Brano fornito:
★ ★ ★ ★ ★ ★ ★
Il secondo processo riguarda una tendenza all'encefalizzazione, ovvero a un aumento del volume cerebrale in rapporto alle dimensioni dell'individuo. Il cervello è un organo molto dispendioso, ma questo aumento nei Primati avviene senza un associato incremento del sistema energetico (metabolismo). Di conseguenza, se la percentuale maggiore dell'energia va al cervello, il resto del corpo (in particolare il sistema digerente) ne subirà una certa sottrazione. Questa restrizione calorica ha probabilmente prodotto un rallentamento dei processi metabolici nei Primati proporzionalmente alla loro encefalizzazione, con conseguente dilatazione dei tempi vitali (prolungamento della gestazione, dello sviluppo in genere, e della vita media). Le ipotesi evolutive che cercano di interpretare gli adattamenti dei Primati sono differenti, e includono la vita e la locomozione arboricola, la predazione di invertebrati o la dipendenza da fonti nutritive vegetali (foglie, frutti, ecc.). Certamente il modello dei Primati non è il risultato di un solo fattore di selezione: occorre considerare scenari più articolati che tengano conto sia di tutte queste variabili sia di altre fondamentali, quali quelle correlate alla loro peculiare e complessa socialità.

Grandi scimmie

Nel gruppo delle scimmie afroasiatiche (Catarrini) possiamo distinguere due superfamiglie: Cercopithecoidea e Hominoidea. La prima include colobi, macachi, cercopitechi, babbuini e forme affini; alla seconda appartengono le cosiddette 'scimmie antropomorfe' e le grandi scimmie, comprensive della specie umana. L'origine delle scimmie antropomorfe risale al Miocene (23÷5 m.a.), periodo nel quale troviamo i resti fossili di un gruppo chiamato Driopitecine. In questo periodo e nel successivo (Pliocene) esse sono distribuite in Africa, Asia ed Europa, con almeno sette generi attualmente riconosciuti. Una delle caratteristiche principali del gruppo è la tendenza alla locomozione e alla postura verticali. A eccezione di alcune proscimmie e di molte forme estinte che presentano una locomozione saltatoria, molti Primati hanno infatti sviluppato una locomozione quadrupede (arborea o terrestre) nella quale l'asse del corpo è orizzontale (locomozione pronograda). Al contrario, dal Miocene osserviamo che queste specie presentano adattamenti alla brachiazione o alla sospensione, con relativa postura verticale (locomozione ortograda): allungamento degli arti anteriori rispetto ai posteriori, curvatura delle falangi, allargamento del torace e attaccamento posteriore delle scapole, allargamento del bacino, verticalizzazione nel posizionamento della testa.
★ ★ ★ ★ ★ ★ ★
Elenco dei compiti:
1. Stabilisci se ciascuna delle seguenti affermazioni concorda con il brano sui Primati e rispondi sì o no, citando tra virgolette le parole del brano che lo decidono. (a) Nei Primati l'aumento del volume cerebrale avviene insieme a un incremento del metabolismo. (b) L'origine delle scimmie antropomorfe risale al Miocene. (c) I colobi appartengono alla superfamiglia Hominoidea.
2. Riprendi il brano sui Primati dall'ultima frase riportata e proseguilo con qualche frase.
I dati che seguono sono materiale indipendente dal brano sui Primati.

Estratto dei dati:
★ ★ ★ ★ ★ ★ ★
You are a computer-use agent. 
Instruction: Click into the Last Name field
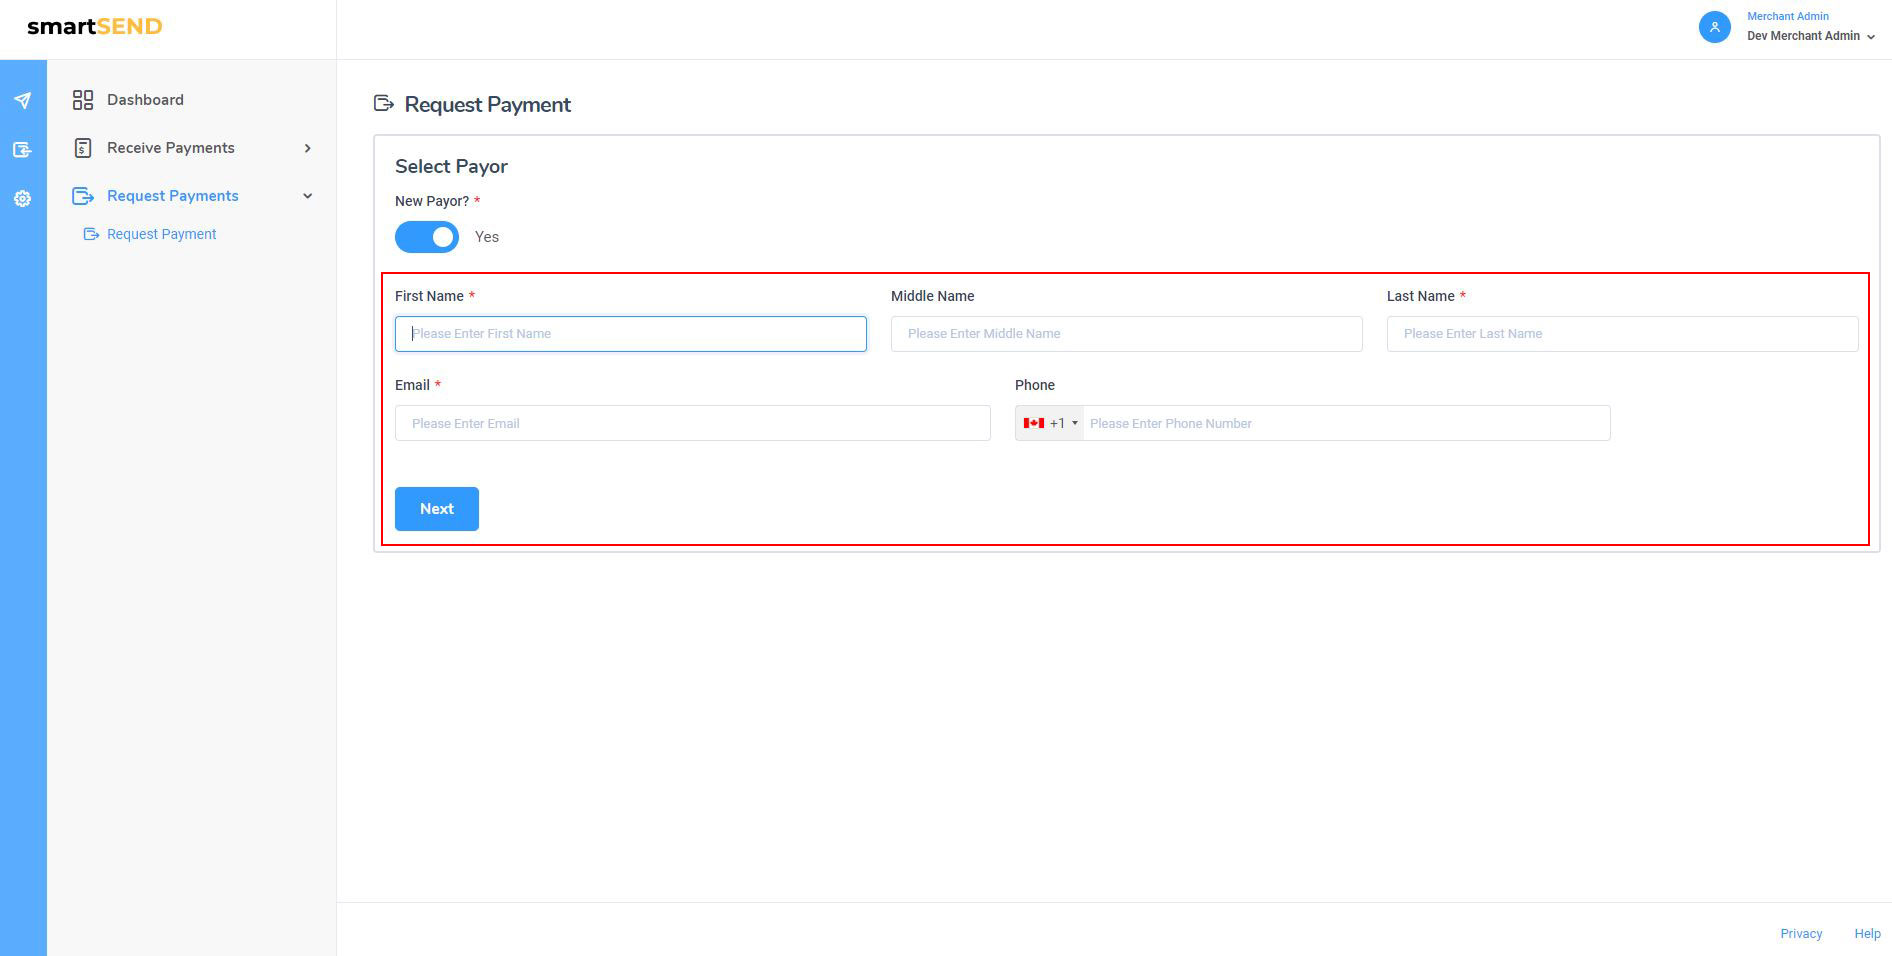[1621, 334]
★ ★ ★ ★ ★ ★ ★
Risultati dell'esercizio:
1.
(a) No: "questo aumento nei Primati avviene senza un associato incremento del sistema energetico (metabolismo)".
(b) Sì: "L'origine delle scimmie antropomorfe risale al Miocene (23÷5 m.a.)".
(c) No: "possiamo distinguere due superfamiglie: Cercopithecoidea e Hominoidea. La prima include colobi, macachi, cercopitechi, babbuini e forme affini".

2.
Attualmente esistono cinque generi di scimmie antropomorfe: scimpanzé, gorilla, oranghi, gibboni e, ovviamente, l'uomo. Scimpanzé (genere Pan; due specie) e gorilla (genere Gorilla; una specie) vivono nell'Africa intertropicale, e hanno parzialmente perduto le specializzazioni sospensorie a favore di una postura inclinata (clinograda), che li vede muoversi frequentemente a terra poggiando sulle seconde falangi della mano. L'orango (genere Pongo; probabilmente una sola specie) vive nelle isole del Borneo e di Sumatra e presenta tutte le caratteristiche tipiche della locomozione sospensoria. I gibboni (genere Hylobates; forse fino a quattordici specie differenti) vivono nel Sud-Est asiatico e rappresentano l'estremizzazione degli adattamenti brachiatori e sospensori. Il genere umano (genere Homo; una sola specie attuale) ha trasformato la sospensione in bipedismo, approfittando degli adattamenti già disponibili alla postura verticale della brachiazione ma potenziando la funzione strutturale degli arti inferiori.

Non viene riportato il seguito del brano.